Calacanis: Web 3.0 is whatever I say it is

Humpty Dumpty: “When I use a word, it means just what I choose it to mean – neither more nor less.”

Alice: “The question is, whether you can make words mean so many different things.”

You have to hand it to Jason Calacanis, the diminutive Web entrepreneur behind Mahalo, for completely ignoring all the ink and electrons that have been spilled writing about the concept of Web 3.0 — including conversations like the one I had with Sir Tim Berners-Lee, the guy who invented the Web — and just coming up with his own definition. Not only that, he has the audacity to call it the “official” definition. Official according to whom? Why, to Jason, of course.

Not surprisingly, as Fred Wilson points out in his post, Jason’s definition is also effectively a thumbnail description of Mahalo, the people-powered search/directory service he is trying to build. Web 3.0, he says, is:

“the creation of high-quality content and services produced by gifted individuals using Web 2.0 technology as an enabling platform.”
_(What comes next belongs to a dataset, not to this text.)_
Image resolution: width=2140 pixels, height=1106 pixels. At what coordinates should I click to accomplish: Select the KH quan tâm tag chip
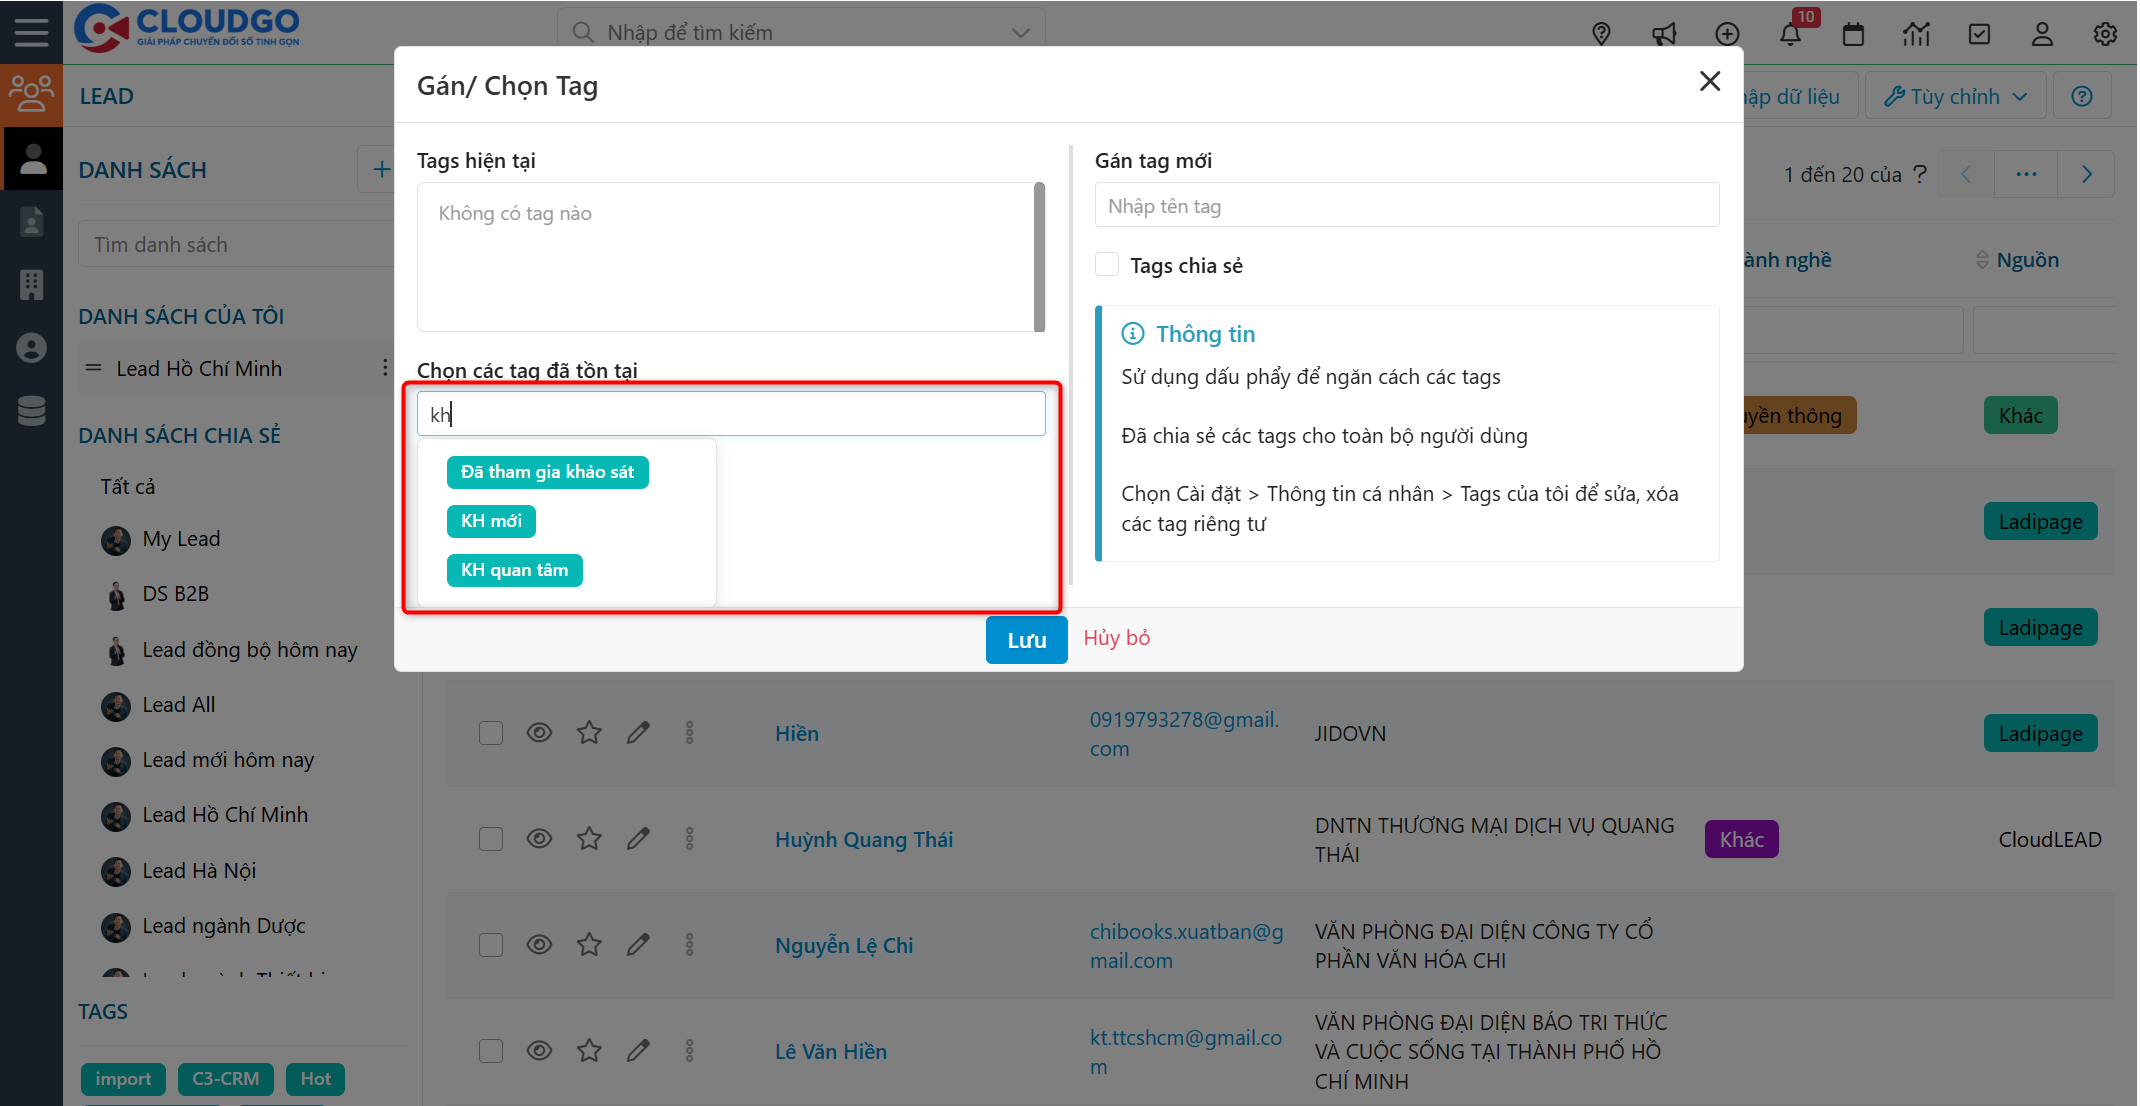coord(514,570)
That’s funny, because every time I’ve heard anyone who actually knows anything describe it, they use terms like “semantic Web,” and talk about adapting the way the Web is built so that information can be aggregated and linked in different ways automatically, as Josh Kopelman describes here. But that kind of definition wouldn’t suit Jason’s purposes, so in effect it doesn’t exist. I think I like the definition Jemima Kiss came up with better.

Further reading:

Brian Solis has some thoughts on what Web 3.0 is at Bubblicious, and so do Alex Iskold at Adaptive Blue, Jeremy Toeman at LiveDigitally, Allan Stern at CenterNetworks, and Eric Berlin at Online Media Cultist.

Update:

Jason has said that his post was just linkbait — to which Gabe Rivera gives the best response I’ve seen yet, in a comment on Jason’s blog (thanks to Megan McCarthy at Valleywag for the link). Gabe says:

“Yeah, I suppose you fooled Techmeme about your sincerity. Note that you also fooled Fred Wilson and Josh Kopelman in the process.

Training your readers to doubt you can be risky. Sometimes you want your posts taken at face value, e.g. those insisting your company is succeeding.”

Jason responds that the post was mostly sincere, and just the word “official” was linkbait — but in a comment on the Podtech blog he says the post was “90 per cent linkbait.”